WRITTEN REQUEST A
From the forum post below about storing ordered strings in Delphi, quote the passage that begins with the words containing "In what circumstances" and ends with "on the end?".
WRITTEN REQUEST B
Using the forum post below about storing ordered strings in Delphi, decide whether each statement agrees with it. Answer yes or no for each, and quote the words from the post that settle it. (i) The poster is working in Delphi 2009. (ii) The poster needs random access to the strings attached to each person. (iii) Dimitry suggested adding TList<string> to the choices.

EXTRACTED TEXT
——————

I have a number of already ordered strings that I need to store and access. It looks like I can choose between using:

  1. A TStringList
  2. A Dynamic Array of strings, and
  3. A Linked List of strings (singly linked)

    and Alan in his comment suggested I also add to the choices:

  4. TList<string>

In what circumstances is each of these better than the others?

Which is best for small lists (under 10 items)?

Which is best for large lists (over 1000 items)?

Which is best for huge lists (over 1,000,000 items)?

Which is best to minimize memory use?

Which is best to minimize loading time to add extra items on the end?

Which is best to minimize access time for accessing the entire list from first to last?

On this basis (or any others), which data structure would be preferable?

For reference, I am using Delphi 2009.


Dimitry in a comment said:

Describe your task and data access pattern, then it will be possible to give you an exact answer

Okay. I've got a genealogy program with lots of data.

For each person I have a number of events and attributes. I am storing them as short text strings but there are many of them for each person, ranging from 0 to a few hundred. And I've got thousands of people. I don't need random access to them. I only need them associated as a number of strings in a known order attached to each person. This is my case of thousands of "small lists". They take time to load and use memory, and take time to access if I need them all (e.g. to export the entire generated report).

——————

STORED DATA
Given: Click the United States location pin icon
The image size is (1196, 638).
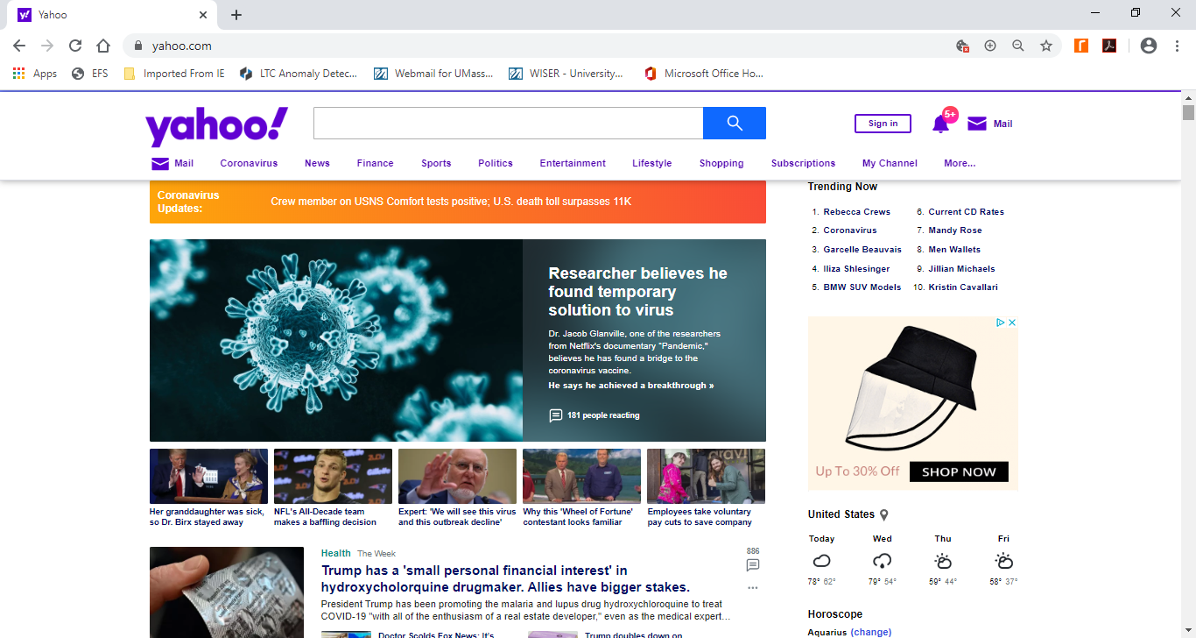Looking at the screenshot, I should pyautogui.click(x=884, y=514).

——————

EXERCISE RESULT A
In what circumstances is each of these better than the others?

Which is best for small lists (under 10 items)?

Which is best for large lists (over 1000 items)?

Which is best for huge lists (over 1,000,000 items)?

Which is best to minimize memory use?

Which is best to minimize loading time to add extra items on the end?

EXERCISE RESULT B
(i) Yes: "For reference, I am using Delphi 2009."
(ii) No: "I don't need random access to them."
(iii) No: "Alan in his comment suggested I also add to the choices"